2

Coming from Python here.

I'm wondering why a BTreeMap is hashable. I'm not surprised a Hashmap isn't, but I don't understand why the BTreeMap is.

For example, I can do that:

let mut seen_comb: HashSet<BTreeMap<u8, u8>> = HashSet::new();
seen_comb.insert(BTreeMap::new());

But I can't do that:

let mut seen: HashSet<HashMap<u8, u8>> = HashSet::new();
seen.insert(HashMap::new());

Because I'm getting:

error[E0599]: the method `insert` exists for struct `HashSet<HashMap<u8, u8>>`, but its trait bounds were not satisfied
   --> src/main.rs:14:10
    |
14  |     seen.insert(HashMap::new());
    |          ^^^^^^ method cannot be called on `HashSet<HashMap<u8, u8>>` due to unsatisfied trait bounds
    |
   ::: /home/djipey/.rustup/toolchains/stable-x86_64-unknown-linux-gnu/lib/rustlib/src/rust/library/std/src/collections/hash/map.rs:209:1
    |
209 | pub struct HashMap<K, V, S = RandomState> {
    | ----------------------------------------- doesn't satisfy `HashMap<u8, u8>: Hash`
    |
    = note: the following trait bounds were not satisfied:
            `HashMap<u8, u8>: Hash`

In Python, I can't put a dict inside a set, so the BTreeMap behaviour is surprising to me.

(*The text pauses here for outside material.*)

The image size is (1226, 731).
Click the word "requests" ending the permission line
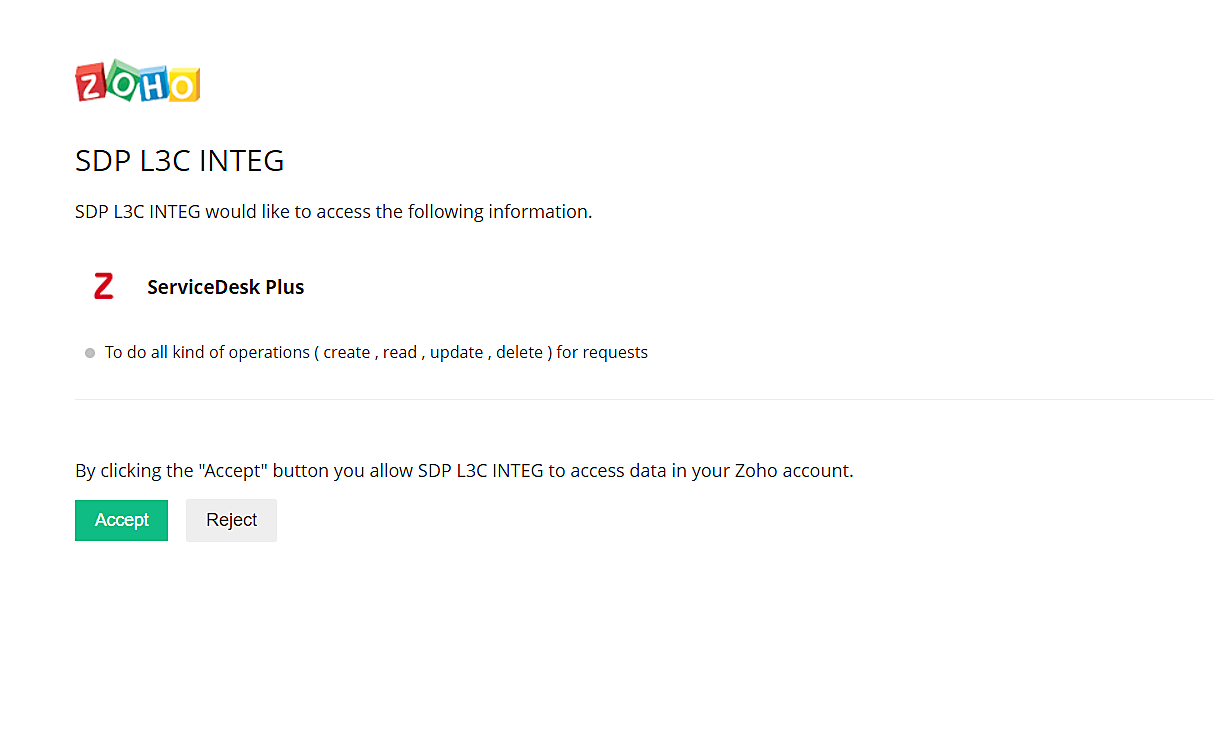(x=615, y=352)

Could someone provide an explanation here?

Herohtar
  • 5,347
  • 4
  • 31
  • 41
JPFrancoia
  • 4,866
  • 10
  • 43
  • 73
  • This is just a guess, but the order in which elements are hashed affects the results and `HashMap` doesn't have a deterministic order. Even if two `HashMap`s have the same elements, the order can be different. – kmdreko Mar 18 '22 at 20:03

2 Answers2

6

The reason is that BTreeMap has a deterministic iteration order and HashMap does not. To quote the docs from the Hash trait,

When implementing both Hash and Eq, it is important that the following property holds:

k1 == k2 -> hash(k1) == hash(k2)

In other words, if two keys are equal, their hashes must also be equal. HashMap and HashSet both rely on this behavior.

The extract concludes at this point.